** Begin Extracted material **
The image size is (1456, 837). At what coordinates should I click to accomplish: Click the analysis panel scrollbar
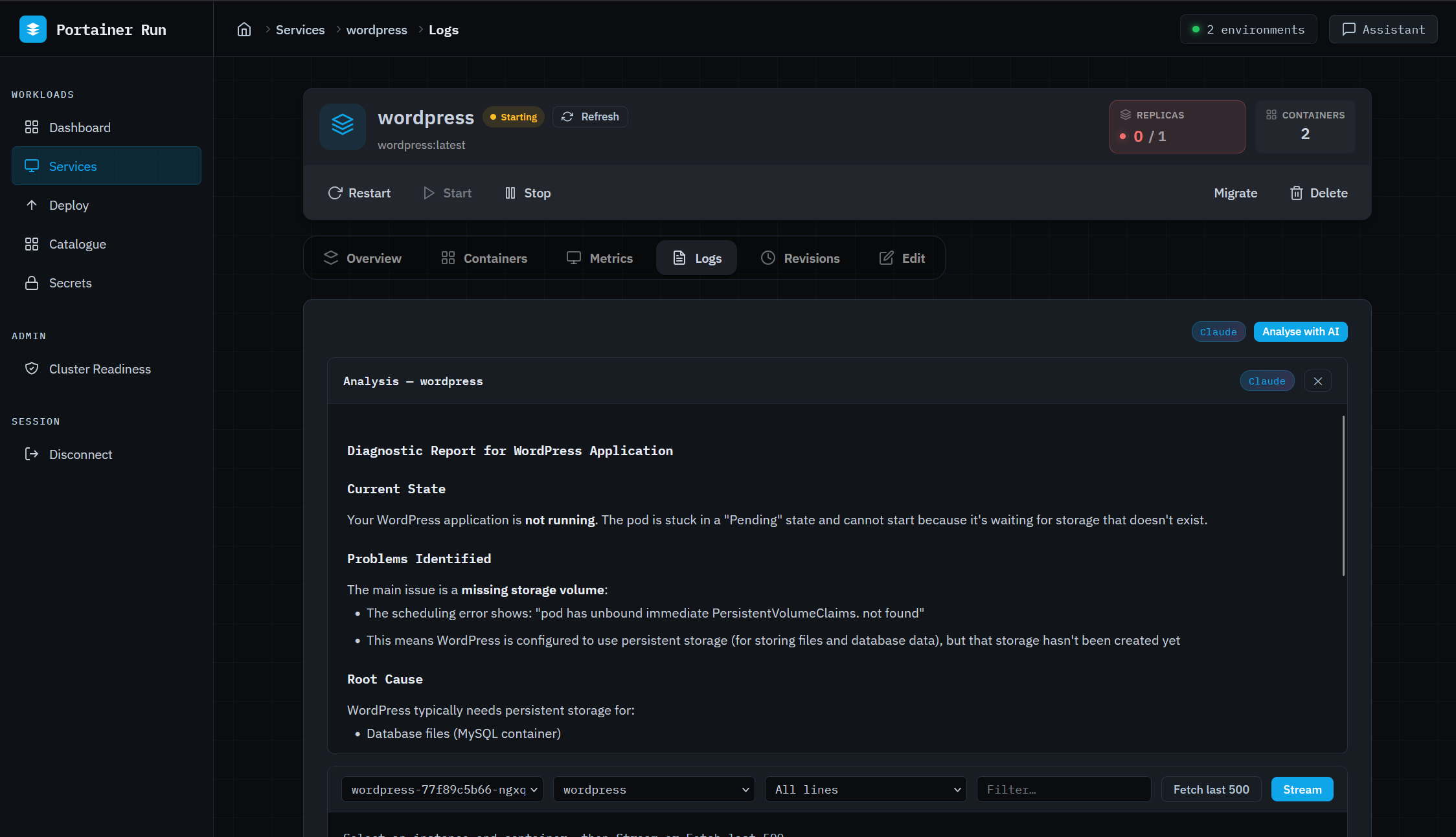pyautogui.click(x=1343, y=496)
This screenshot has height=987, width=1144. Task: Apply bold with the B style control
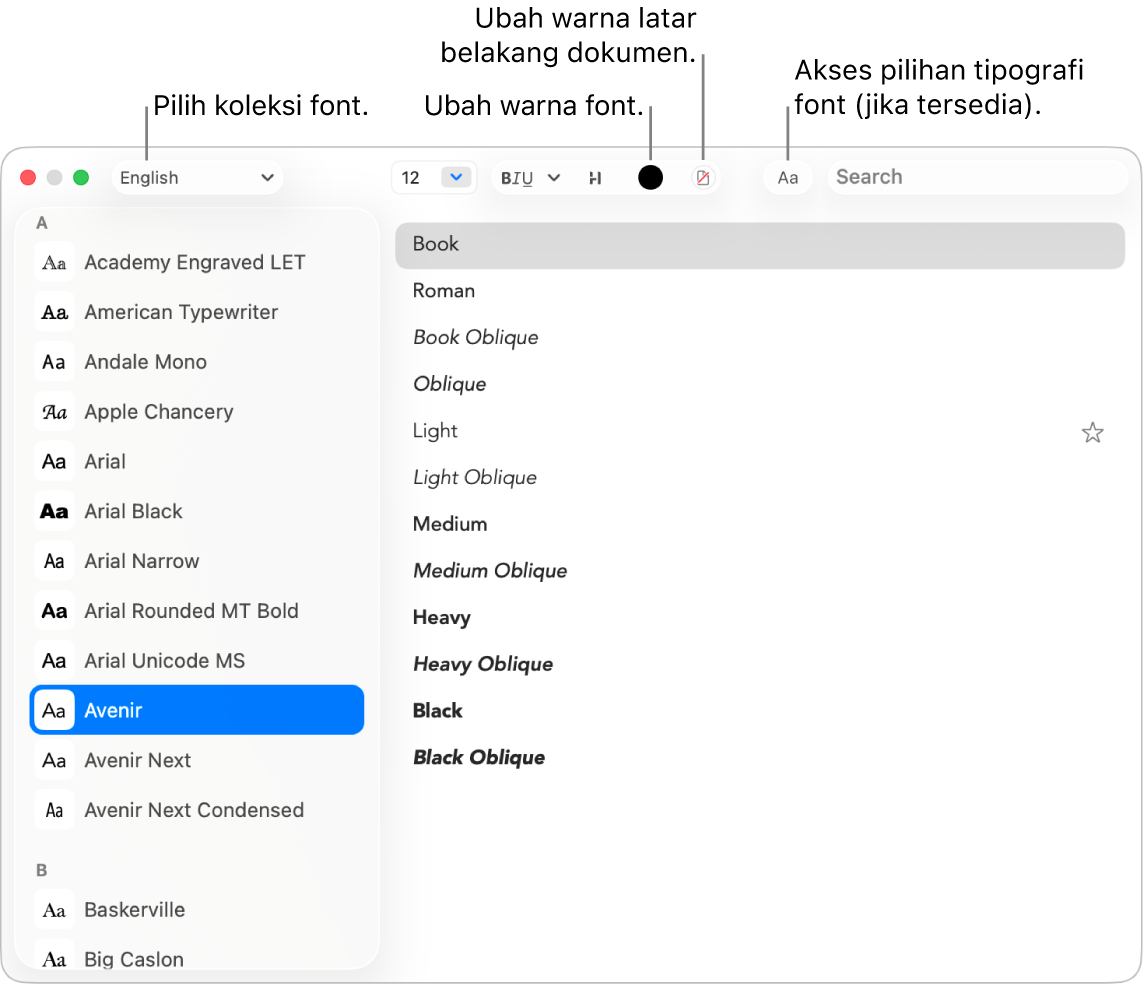point(506,177)

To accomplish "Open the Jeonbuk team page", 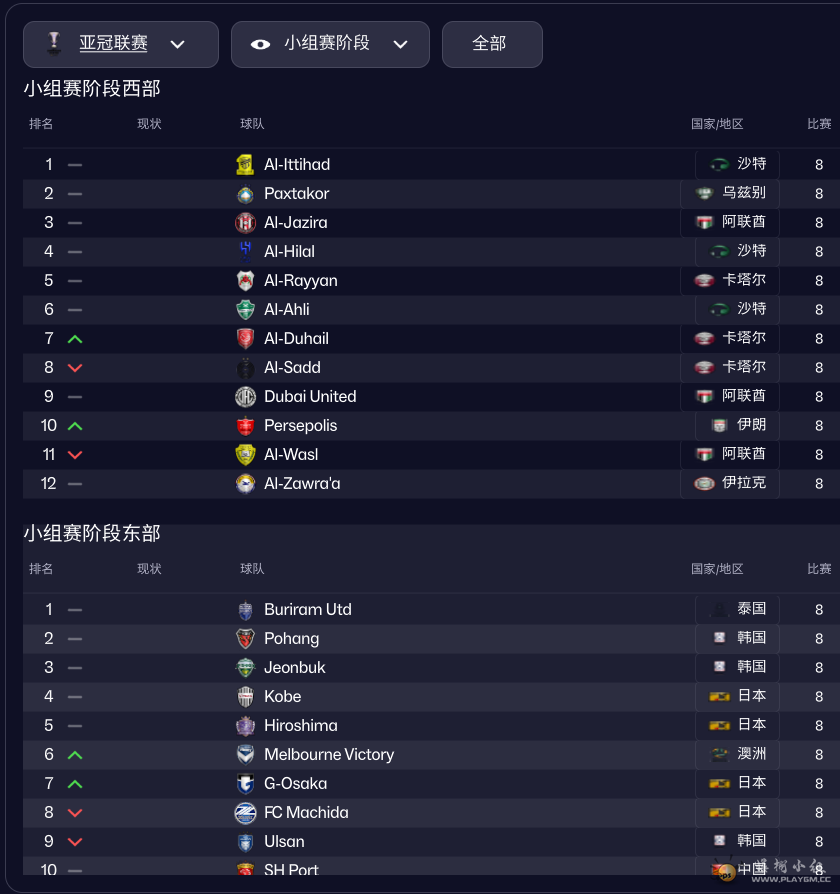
** End Extracted material **
> Task goal: Copy every row above verbatim, omitting the pictures.

> Expected answer:
The image size is (1456, 837). At what coordinates should I click to accomplish: Click the analysis panel scrollbar
pyautogui.click(x=1343, y=496)
This screenshot has height=987, width=1144. Task: Apply bold with the B style control
point(506,177)

To accomplish "Open the Jeonbuk team page", 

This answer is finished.